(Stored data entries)
◇ ◇ ◇ ◇ ◇ ◇ ◇

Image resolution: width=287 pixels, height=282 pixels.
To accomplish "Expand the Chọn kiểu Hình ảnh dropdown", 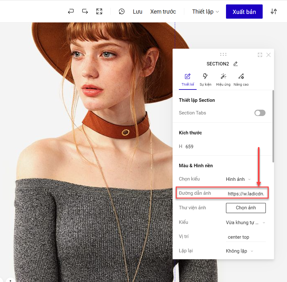I will (238, 179).
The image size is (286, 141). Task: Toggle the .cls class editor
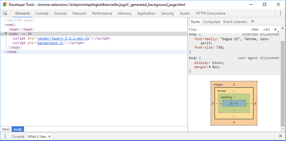click(x=266, y=29)
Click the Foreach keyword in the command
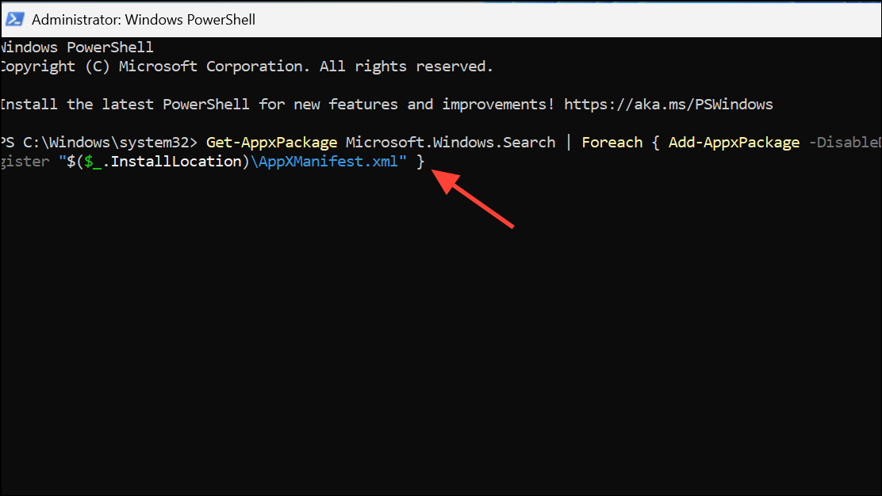882x496 pixels. pos(611,142)
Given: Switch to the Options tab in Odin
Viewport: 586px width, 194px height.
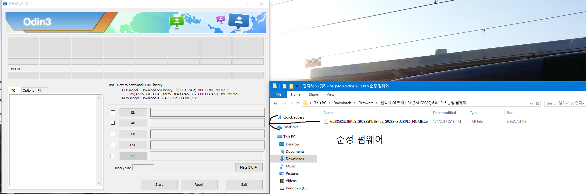Looking at the screenshot, I should click(28, 90).
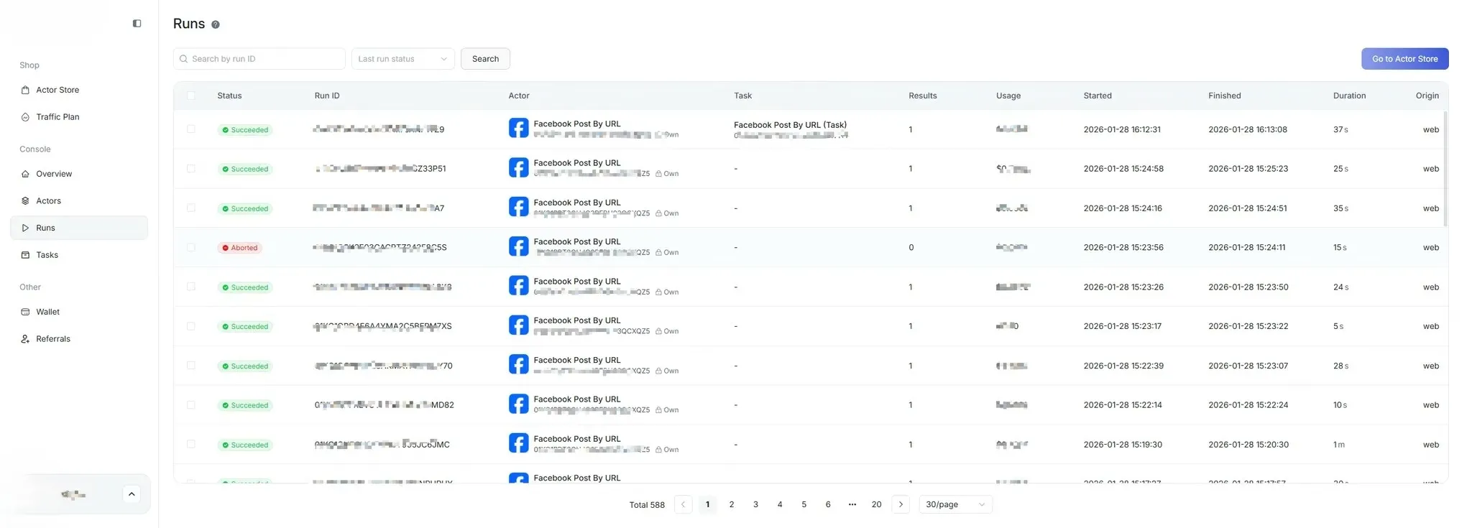Click the Overview home icon

(26, 174)
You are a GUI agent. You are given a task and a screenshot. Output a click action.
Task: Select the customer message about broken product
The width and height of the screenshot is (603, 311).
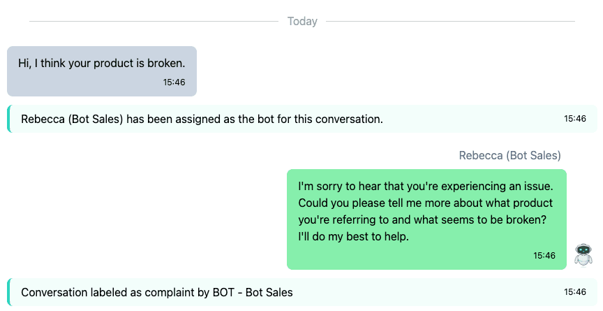tap(102, 71)
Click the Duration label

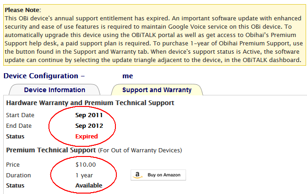coord(18,175)
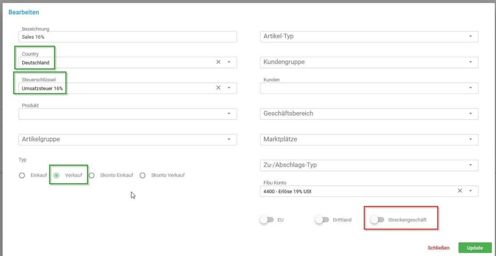Expand the Zu-/Abschlags-Typ dropdown
This screenshot has height=256, width=496.
pos(369,165)
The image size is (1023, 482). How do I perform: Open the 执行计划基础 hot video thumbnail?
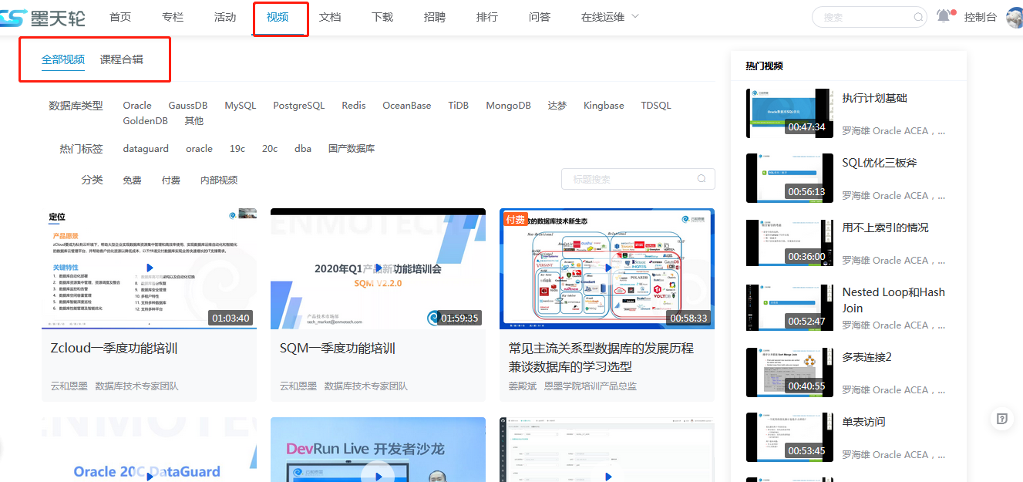point(789,113)
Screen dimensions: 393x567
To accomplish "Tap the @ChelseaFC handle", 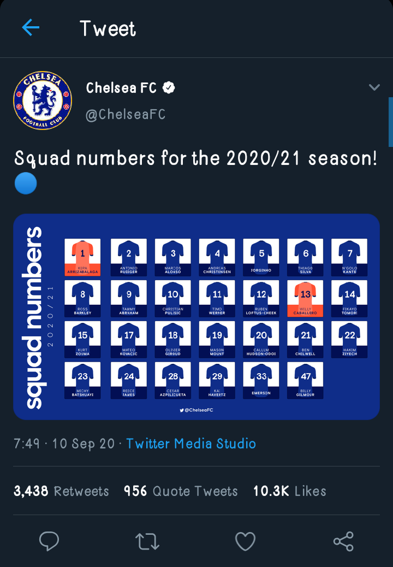I will click(126, 114).
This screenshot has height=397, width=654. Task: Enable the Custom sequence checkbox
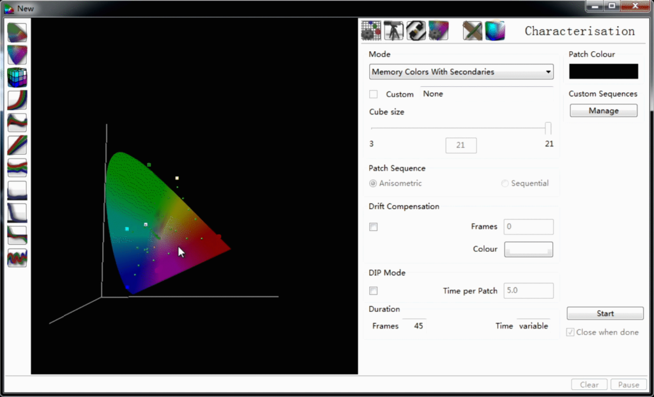pyautogui.click(x=373, y=95)
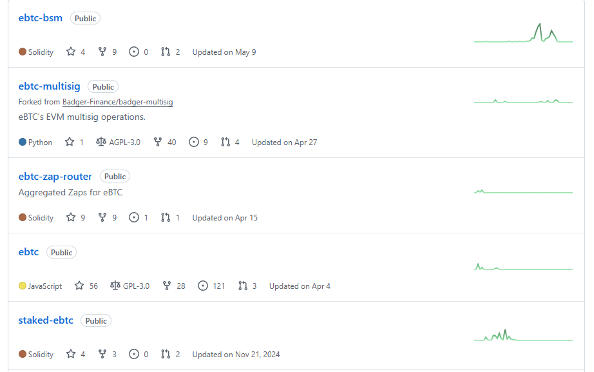
Task: Open the staked-ebtc repository
Action: coord(46,320)
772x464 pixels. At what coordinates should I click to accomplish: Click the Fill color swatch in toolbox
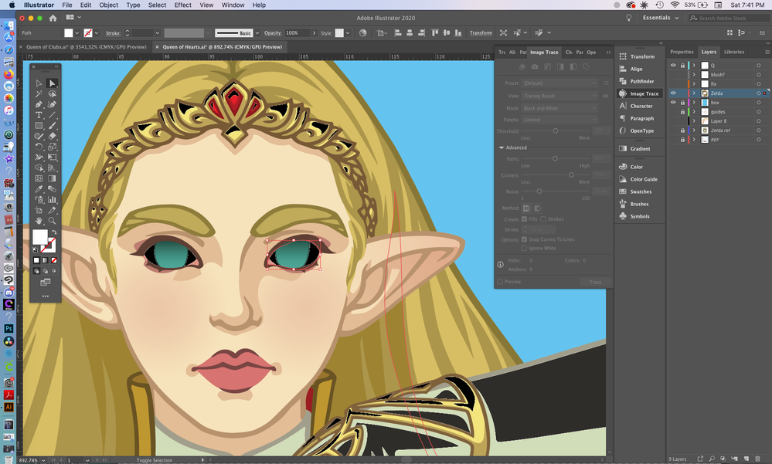[39, 236]
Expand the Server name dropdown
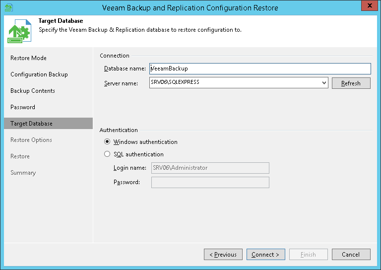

◇ ◇ ◇ ◇ ◇ ◇ ◇

__Exercise objective__. Repeat exactly and only the lines from the one holding "772x464 pixels. At" through the final line of the entries; no pictures.

__Task response__.
772x464 pixels. At what coordinates should I click to accomplish: Click the Fill color swatch in toolbox
[39, 236]
Expand the Server name dropdown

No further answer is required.